→ Sección del documento
+ + + + +
El Submarino

El Washington Post pidió a sus lectores que resumieran 2020 con una frase. La más precisa fue esta de Clarke Smith, de 9 años: “Como si miraras a ambos lados de la calle antes de cruzar y entonces te atropellara un submarino" https://twitter.com/vsancho/status/1340000783933255683
Cualquiera diría el año pasado, cuando por estas fechas estábamos deseando “Feliz Año” a todo hijo de vecino, esta pura formalidad anual se pronunciaría este año con un profundo sentimiento de deseo.
Ni al más retorcido guionista se le podría haber ocurrido en su imaginación un año tan distópico como éste. La realidad, desgraciadamente, ha superado en muchos momentos a la ficción. Lo vivido ha sido retorcido, implacable y difícil de asumir.
+ + + + +
→ Registros proporcionados
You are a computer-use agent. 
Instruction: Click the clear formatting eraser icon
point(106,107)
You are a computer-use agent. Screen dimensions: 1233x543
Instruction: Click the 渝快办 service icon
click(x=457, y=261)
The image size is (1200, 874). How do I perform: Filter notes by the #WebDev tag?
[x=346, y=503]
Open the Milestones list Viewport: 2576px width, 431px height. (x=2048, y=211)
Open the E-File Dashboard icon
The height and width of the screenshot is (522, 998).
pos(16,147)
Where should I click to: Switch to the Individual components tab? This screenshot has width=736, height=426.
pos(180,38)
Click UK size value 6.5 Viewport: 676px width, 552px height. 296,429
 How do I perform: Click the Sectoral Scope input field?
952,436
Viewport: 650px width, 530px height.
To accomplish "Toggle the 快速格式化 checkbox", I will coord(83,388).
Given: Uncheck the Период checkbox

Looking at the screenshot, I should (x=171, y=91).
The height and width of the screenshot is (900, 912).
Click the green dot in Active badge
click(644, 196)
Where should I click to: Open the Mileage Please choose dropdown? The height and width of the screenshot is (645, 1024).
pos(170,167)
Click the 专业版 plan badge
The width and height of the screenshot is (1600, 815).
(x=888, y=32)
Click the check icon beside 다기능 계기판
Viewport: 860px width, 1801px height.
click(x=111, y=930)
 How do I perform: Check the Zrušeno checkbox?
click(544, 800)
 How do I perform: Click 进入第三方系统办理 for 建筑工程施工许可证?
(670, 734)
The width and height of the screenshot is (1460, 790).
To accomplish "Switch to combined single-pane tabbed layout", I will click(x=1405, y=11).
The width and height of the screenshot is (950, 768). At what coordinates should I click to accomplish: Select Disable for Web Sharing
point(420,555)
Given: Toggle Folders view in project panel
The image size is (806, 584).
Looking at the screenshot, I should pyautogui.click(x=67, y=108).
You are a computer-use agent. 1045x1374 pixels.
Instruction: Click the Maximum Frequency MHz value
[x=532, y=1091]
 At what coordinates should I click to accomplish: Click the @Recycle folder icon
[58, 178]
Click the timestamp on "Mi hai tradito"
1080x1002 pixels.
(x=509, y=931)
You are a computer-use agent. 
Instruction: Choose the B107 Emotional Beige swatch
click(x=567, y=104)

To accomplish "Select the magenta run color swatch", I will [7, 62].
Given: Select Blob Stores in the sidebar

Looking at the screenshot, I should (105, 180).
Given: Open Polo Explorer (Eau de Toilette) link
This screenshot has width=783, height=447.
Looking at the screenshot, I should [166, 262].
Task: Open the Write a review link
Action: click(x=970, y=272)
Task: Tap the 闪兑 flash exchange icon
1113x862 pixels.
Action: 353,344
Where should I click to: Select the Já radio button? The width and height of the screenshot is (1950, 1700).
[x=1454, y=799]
+ + + + +
→ Qué hacer
Según el texto, ¿qué pidió el Washington Post a sus lectores? Responde solo a partir del texto.

→ Solución
Que resumieran 2020 con una frase.